WHAT TO DO: Rewrite the entries below, putting "a specific element" wherever "a particular element" appears and leaving the rest untouched.

Stored records
=== Section Start ===
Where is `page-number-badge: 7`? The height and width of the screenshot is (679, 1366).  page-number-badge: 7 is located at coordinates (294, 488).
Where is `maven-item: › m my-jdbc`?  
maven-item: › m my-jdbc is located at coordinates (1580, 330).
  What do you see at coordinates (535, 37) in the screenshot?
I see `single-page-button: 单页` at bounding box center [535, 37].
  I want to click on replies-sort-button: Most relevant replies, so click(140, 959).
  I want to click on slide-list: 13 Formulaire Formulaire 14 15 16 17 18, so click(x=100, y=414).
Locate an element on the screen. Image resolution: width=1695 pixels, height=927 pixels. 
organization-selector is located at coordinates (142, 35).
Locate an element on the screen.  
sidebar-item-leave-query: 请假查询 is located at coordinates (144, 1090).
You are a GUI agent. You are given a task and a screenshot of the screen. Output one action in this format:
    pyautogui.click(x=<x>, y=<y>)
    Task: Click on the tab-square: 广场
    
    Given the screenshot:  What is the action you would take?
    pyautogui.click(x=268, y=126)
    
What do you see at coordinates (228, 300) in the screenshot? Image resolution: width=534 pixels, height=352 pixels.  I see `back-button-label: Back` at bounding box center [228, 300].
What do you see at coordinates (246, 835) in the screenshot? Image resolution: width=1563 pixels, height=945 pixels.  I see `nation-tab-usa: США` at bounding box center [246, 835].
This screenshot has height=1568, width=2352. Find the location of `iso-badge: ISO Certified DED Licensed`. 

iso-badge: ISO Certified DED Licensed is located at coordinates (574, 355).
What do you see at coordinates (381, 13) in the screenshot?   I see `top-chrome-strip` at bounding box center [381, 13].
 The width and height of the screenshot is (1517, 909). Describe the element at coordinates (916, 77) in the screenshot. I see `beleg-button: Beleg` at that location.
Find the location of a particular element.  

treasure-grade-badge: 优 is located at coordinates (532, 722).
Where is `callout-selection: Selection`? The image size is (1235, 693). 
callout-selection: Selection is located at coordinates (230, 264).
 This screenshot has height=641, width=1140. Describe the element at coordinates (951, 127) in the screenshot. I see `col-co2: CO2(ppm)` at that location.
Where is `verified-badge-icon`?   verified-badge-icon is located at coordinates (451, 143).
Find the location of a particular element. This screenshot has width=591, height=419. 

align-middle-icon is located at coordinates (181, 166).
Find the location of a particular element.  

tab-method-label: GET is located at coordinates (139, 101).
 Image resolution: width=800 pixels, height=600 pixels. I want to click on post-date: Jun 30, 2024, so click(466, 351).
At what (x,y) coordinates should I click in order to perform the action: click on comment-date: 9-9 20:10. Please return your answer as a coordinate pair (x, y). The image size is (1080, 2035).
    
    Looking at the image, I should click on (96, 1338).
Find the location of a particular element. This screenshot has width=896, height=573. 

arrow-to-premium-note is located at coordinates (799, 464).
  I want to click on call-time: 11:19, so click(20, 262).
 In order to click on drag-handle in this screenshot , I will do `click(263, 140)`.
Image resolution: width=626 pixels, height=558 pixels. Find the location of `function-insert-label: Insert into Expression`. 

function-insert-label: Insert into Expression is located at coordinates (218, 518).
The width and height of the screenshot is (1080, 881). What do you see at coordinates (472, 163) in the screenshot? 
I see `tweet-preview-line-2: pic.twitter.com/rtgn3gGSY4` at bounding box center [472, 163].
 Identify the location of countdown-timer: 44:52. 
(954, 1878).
=== Section End ===
TASK SOLUTION:
Where is `page-number-badge: 7`? The height and width of the screenshot is (679, 1366).  page-number-badge: 7 is located at coordinates (294, 488).
Where is `maven-item: › m my-jdbc`?  
maven-item: › m my-jdbc is located at coordinates (1580, 330).
  What do you see at coordinates (535, 37) in the screenshot?
I see `single-page-button: 单页` at bounding box center [535, 37].
  I want to click on replies-sort-button: Most relevant replies, so click(140, 959).
  I want to click on slide-list: 13 Formulaire Formulaire 14 15 16 17 18, so click(x=100, y=414).
Locate an element on the screen. Image resolution: width=1695 pixels, height=927 pixels. 
organization-selector is located at coordinates (142, 35).
Locate an element on the screen.  
sidebar-item-leave-query: 请假查询 is located at coordinates (144, 1090).
You are a GUI agent. You are given a task and a screenshot of the screen. Output one action in this format:
    pyautogui.click(x=<x>, y=<y>)
    Task: Click on the tab-square: 广场
    
    Given the screenshot:  What is the action you would take?
    pyautogui.click(x=268, y=126)
    
What do you see at coordinates (228, 300) in the screenshot? Image resolution: width=534 pixels, height=352 pixels.  I see `back-button-label: Back` at bounding box center [228, 300].
What do you see at coordinates (246, 835) in the screenshot? Image resolution: width=1563 pixels, height=945 pixels.  I see `nation-tab-usa: США` at bounding box center [246, 835].
This screenshot has height=1568, width=2352. Find the location of `iso-badge: ISO Certified DED Licensed`. 

iso-badge: ISO Certified DED Licensed is located at coordinates (574, 355).
What do you see at coordinates (381, 13) in the screenshot?   I see `top-chrome-strip` at bounding box center [381, 13].
 The width and height of the screenshot is (1517, 909). Describe the element at coordinates (916, 77) in the screenshot. I see `beleg-button: Beleg` at that location.
Find the location of a specific element.  

treasure-grade-badge: 优 is located at coordinates (532, 722).
Where is `callout-selection: Selection`? The image size is (1235, 693). 
callout-selection: Selection is located at coordinates (230, 264).
 This screenshot has height=641, width=1140. Describe the element at coordinates (951, 127) in the screenshot. I see `col-co2: CO2(ppm)` at that location.
Where is `verified-badge-icon`?   verified-badge-icon is located at coordinates (451, 143).
Find the location of a specific element. This screenshot has width=591, height=419. 

align-middle-icon is located at coordinates (181, 166).
Find the location of a specific element.  

tab-method-label: GET is located at coordinates (139, 101).
 Image resolution: width=800 pixels, height=600 pixels. I want to click on post-date: Jun 30, 2024, so click(466, 351).
At what (x,y) coordinates should I click in order to perform the action: click on comment-date: 9-9 20:10. Please return your answer as a coordinate pair (x, y). The image size is (1080, 2035).
    
    Looking at the image, I should click on (96, 1338).
Find the location of a specific element. This screenshot has width=896, height=573. 

arrow-to-premium-note is located at coordinates (799, 464).
  I want to click on call-time: 11:19, so click(20, 262).
 In order to click on drag-handle in this screenshot , I will do `click(263, 140)`.
Image resolution: width=626 pixels, height=558 pixels. Find the location of `function-insert-label: Insert into Expression`. 

function-insert-label: Insert into Expression is located at coordinates (218, 518).
The width and height of the screenshot is (1080, 881). What do you see at coordinates (472, 163) in the screenshot? 
I see `tweet-preview-line-2: pic.twitter.com/rtgn3gGSY4` at bounding box center [472, 163].
 Identify the location of countdown-timer: 44:52. 
(954, 1878).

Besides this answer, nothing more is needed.